EXCERPTED TEXT ▸
★ ★ ★ ★ ★
# Nochnoy dozor (Night Watch) (2004)



## The Master™ (Oct 10, 2005)

I'm surprised no one has mentioned this critically acclaimed Russian film...

*Tagline:* _All That Stands Between Light And Darkness Is The Night Watch._

*Plot Outline:* _A fantasy-thriller set in present-day Moscow where the respective forces that control daytime and nighttime do battle._

Directed by 
Timur Bekmambetov    

Writing credits
Timur Bekmambetov (screenplay) and  
Laeta Kalogridis (screenplay)

Sergei Lukyanenko (novel)

Cast
Konstantin Khabensky ....  Anton Gorodetsky 
Vladimir Menshov ....  Geser 
Valeri Zolotukhin ....  Vampire, Kostya's father 
Mariya Poroshina ....  Svetlana 
Galina Tyunina ....  Olga, sorceress (owl) 
Yuri Kutsenko ....  Ignat (as Gosha Kutsenko) 
Aleksei Chadov ....  Kostya (Anton's young vampire neighbor) 
Zhanna Friske ....  Alisa Donnikova 
Ilya Lagutenko ....  Vampire Andrei 
Viktor Verzhbitsky ....  Zavulon 
Rimma Markova ....  Darya Schultz, witch 
Mariya Mironova ....  Yegor's mother 
Aleksei Maklakov ....  Semyon 
Aleksandr Samojlenko ....  Ilya, mage-transformer 
Dmitry Martynov ....  Yegor, Anton's son (as Dmitri Martynov)
★ ★ ★ ★ ★
DATASET RECORDS ▸
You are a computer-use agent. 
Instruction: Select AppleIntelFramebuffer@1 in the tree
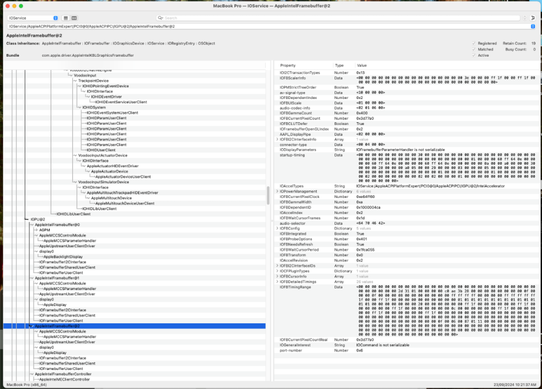tap(57, 278)
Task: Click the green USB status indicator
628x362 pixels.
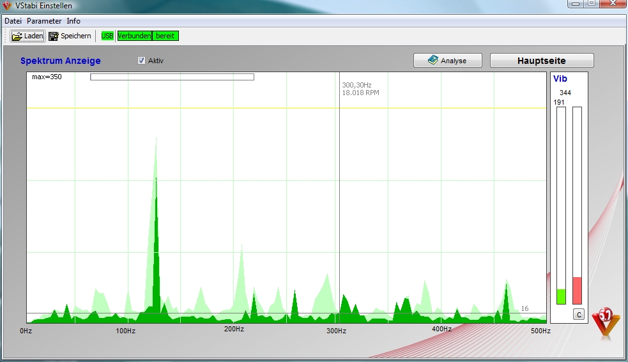Action: [x=107, y=36]
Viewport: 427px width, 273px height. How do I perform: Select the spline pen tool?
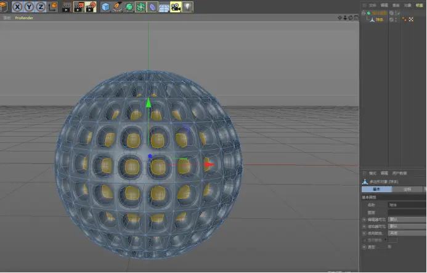[x=118, y=7]
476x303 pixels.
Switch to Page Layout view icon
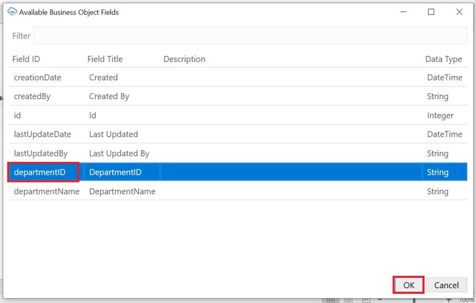(349, 300)
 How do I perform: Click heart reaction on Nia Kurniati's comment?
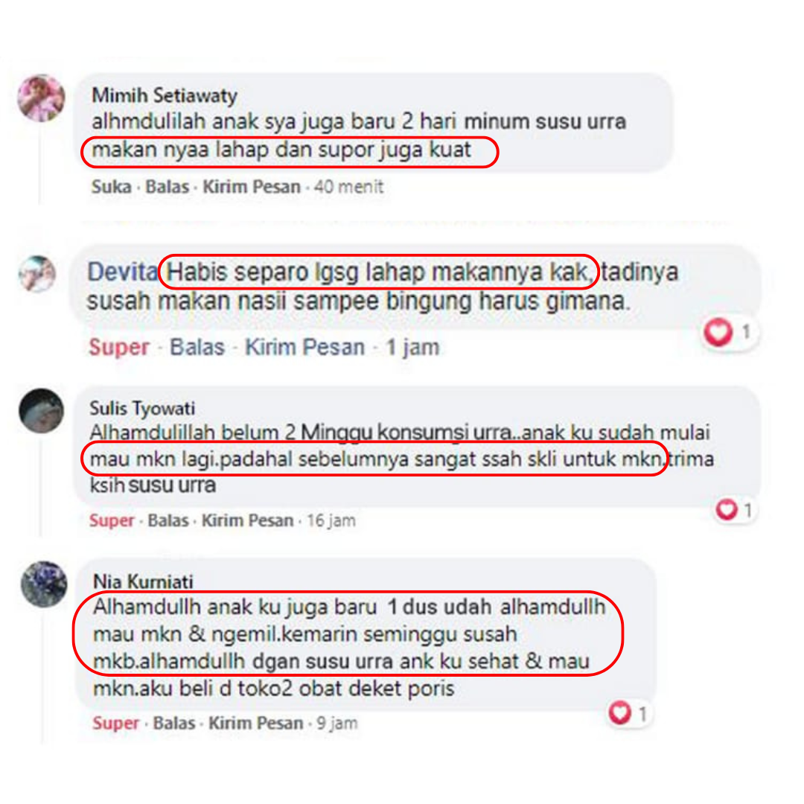tap(620, 712)
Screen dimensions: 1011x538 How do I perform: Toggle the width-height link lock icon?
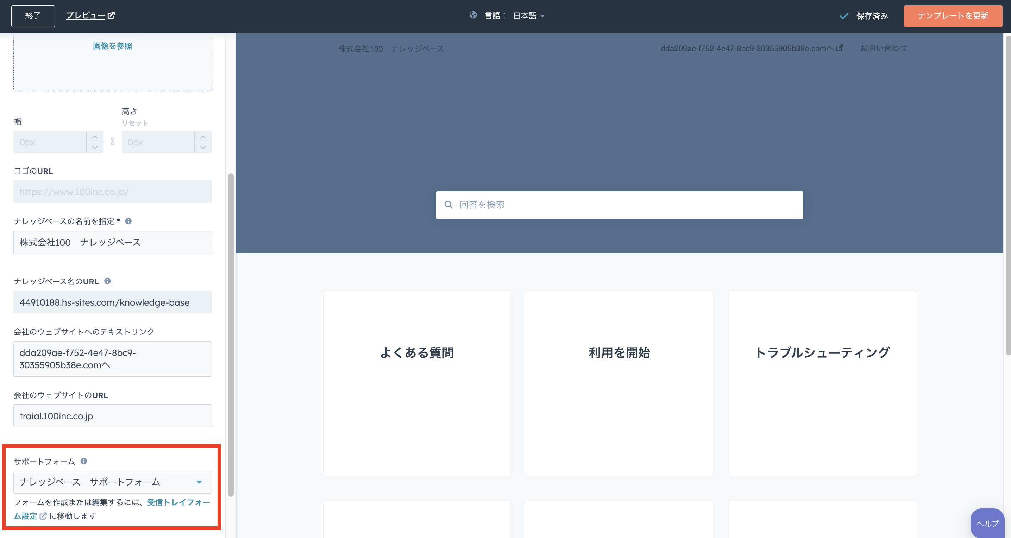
★ ★ ★ ★ ★
CHALLENGE 1 ▸
According to the Night Watch post, who plays Geser?
CHALLENGE 2 ▸
Repeat all the records word for word, omitting the pictures.

FULL OUTPUT 1 ▸
Vladimir Menshov

FULL OUTPUT 2 ▸
You are a computer-use agent. 
Instruction: Select AppleIntelFramebuffer@1 in the tree
tap(57, 278)
Task: Click the green USB status indicator
628x362 pixels.
Action: [x=107, y=36]
Viewport: 427px width, 273px height. How do I perform: Select the spline pen tool?
[x=118, y=7]
476x303 pixels.
Switch to Page Layout view icon
(349, 300)
 How do I perform: Click heart reaction on Nia Kurniati's comment?
tap(620, 712)
Screen dimensions: 1011x538 How do I perform: Toggle the width-height link lock icon?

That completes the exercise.